SP: BAFT recommends that parties choose Delaware law to govern the BAFT DLPC, because it recognizes “electronic” negotiable instruments as valid and enforceable. The BAFT DLPC Business Best Practices provide “rules” for adopting parties, which a court would equate with a contractual agreement. A court would resolve a dispute between the parties to a DLPC regarding the interpretation of the rules or validity of the payment commitment by referring to the text of the rules and Delaware case law on contracts. The provisions of legal statutes, like the Uniform Commercial Code or Bills of Exchange Act, would not control the outcome of the case.
DP: Rebecca, given SkuChain’s role in enhancing buyers’ visibility into their inventory and control to then provide supplier financing, how can the DLCP best practises both accelerate SkuChain’s go-to-market, also your key clients?
RL: Skuchain’s customers are large buyers who have vast supply chains. Using our platform, they are able to offer their suppliers financing at their own low cost of capital by logging a payment commitment on the blockchain tied to a purchase order or approved invoice. This already represents an improvement to non-blockchain-based supply chain finance solutions. What the DLPC offers, however, is scalability of this financing to include suppliers and banks who may have built blockchain networks of their own and do not have the bandwidth to integrate with other individual networks or satisfy multiple different legal structures for payment commitments. To give a concrete example, a buyer can originate a DLPC on our platform, which we can keep in network or send to another network, such as Corda, where it can be picked by a bank or another counterparty for financing.

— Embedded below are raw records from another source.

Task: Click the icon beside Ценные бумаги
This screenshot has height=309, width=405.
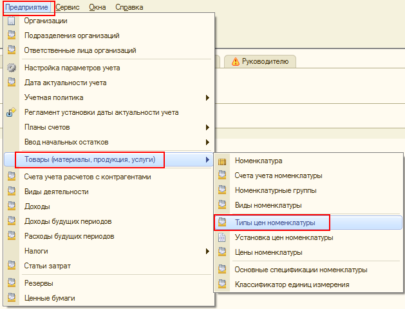Action: coord(11,298)
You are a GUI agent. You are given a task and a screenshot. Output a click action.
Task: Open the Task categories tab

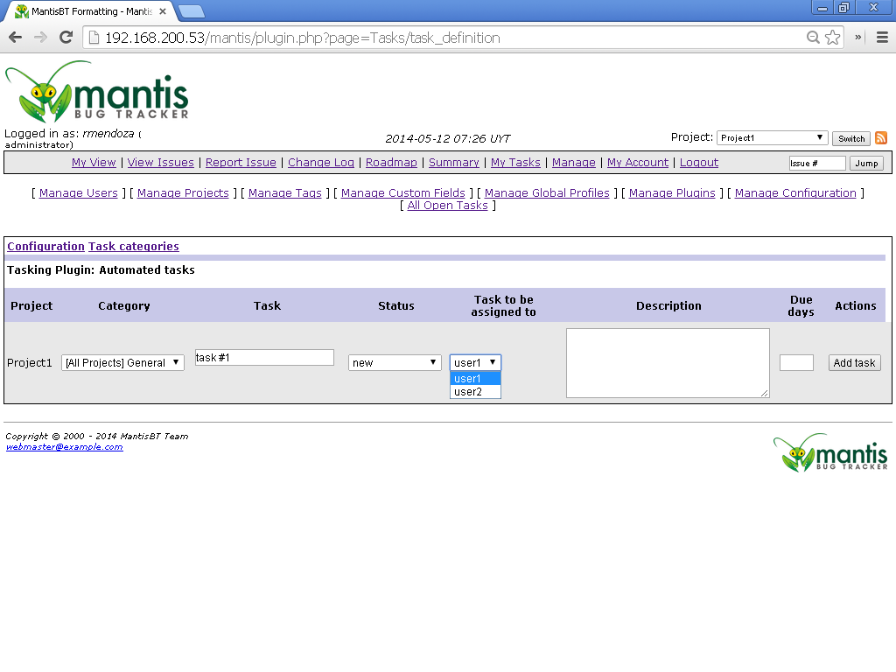(133, 247)

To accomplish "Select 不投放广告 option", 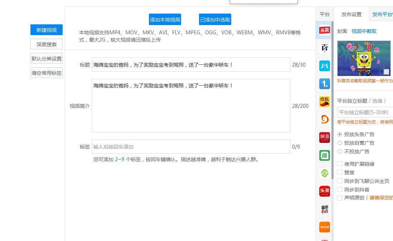I will click(340, 151).
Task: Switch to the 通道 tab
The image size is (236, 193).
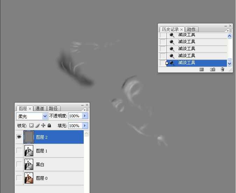Action: pos(40,109)
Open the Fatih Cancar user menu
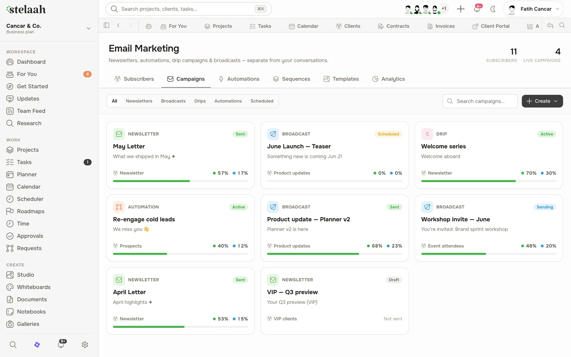This screenshot has width=571, height=357. coord(533,9)
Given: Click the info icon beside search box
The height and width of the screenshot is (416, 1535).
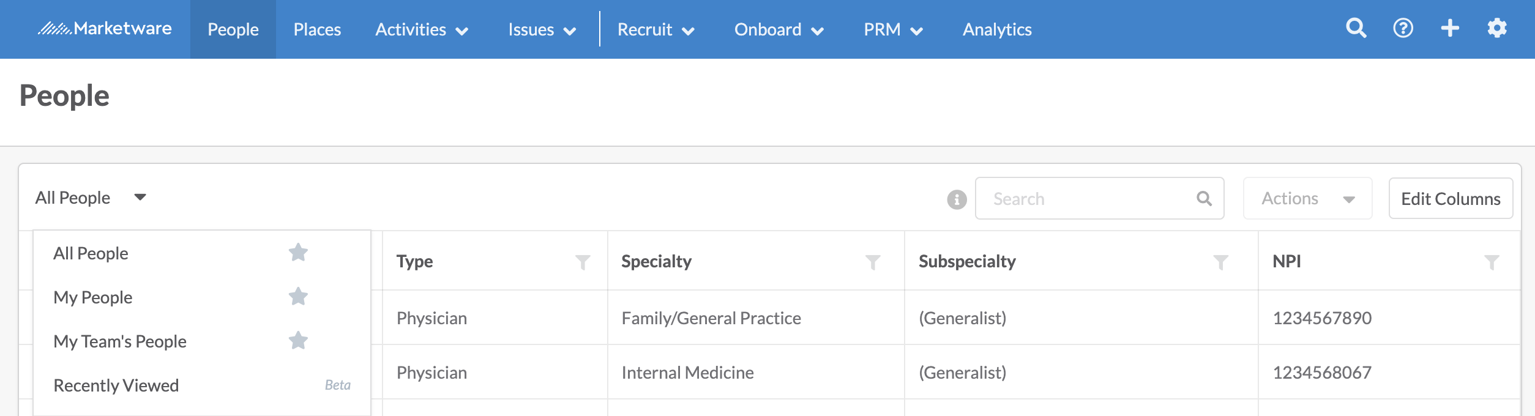Looking at the screenshot, I should (957, 199).
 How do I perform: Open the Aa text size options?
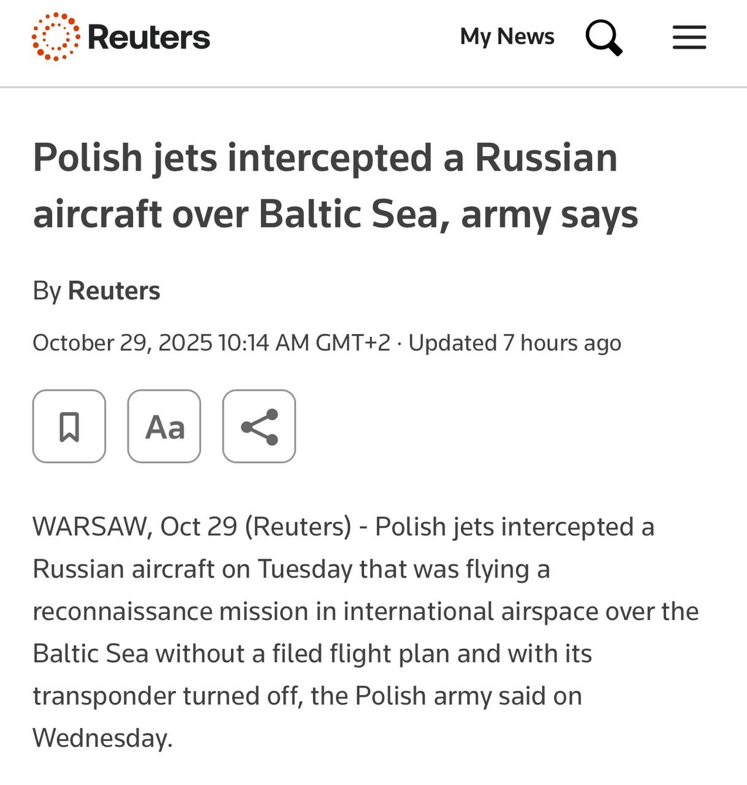tap(164, 426)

For some enterprises, the financing is the end objective. For those buyers who would like to receive more data from their suppliers regarding movement of inventory, stock levels, production schedules and the like for greater visibility and control, the financing enabled by DLPC provides suppliers the crucial monetary incentive to offer that data.
One standard for all
DP: Rebecca, so why does DLPC facilitate interoperability and why has Skuchain chosen this BAFT standard for upcoming transactions?
RL: The ability of parties on different blockchains to transact with one another requires a standard form of payment commitment backed by a legal framework. Otherwise, technical interoperability will break down at the business and legal level. The BAFT DLPC is the first, and currently the only, global standard for payment commitments on the blockchain. We started the initiative to create a DLPC two years ago with BAFT, R3, other blockchain companies and 18 of the largest international commercial banks in recognition of the fact that a standard was necessary for trade finance to really scale on blockchain.
The BAFT DLPC Business and Technical Best Practices are the result of a year’s worth of input from practitioners, technologists, lawyers and other stakeholders in the global trade finance community. As Skuchain has put the DLPC into practice, both our enterprise customers and the banks have been readily receptive to its use in recognition of its industry backing and substantive strength. In May, BAFT will publish an updated version of the best practices to reflect industry input and implementation feedback. Over time, the BAFT DLPC has only grown more robust, and we look forward to working with BAFT, R3 and others to increase its adoption throughout the industry.
DP: Alisa, with live transactions going ahead in May, what are the key outcomes that you’d like to see coming out of the DLPC in the coming months?
AD: We are excited to have Skuchain offer this functionality as a Cordapp on the Corda Network. Skuchain is part of a growing ecosystem of legal entities either participating and/or offering Cordapps on the network.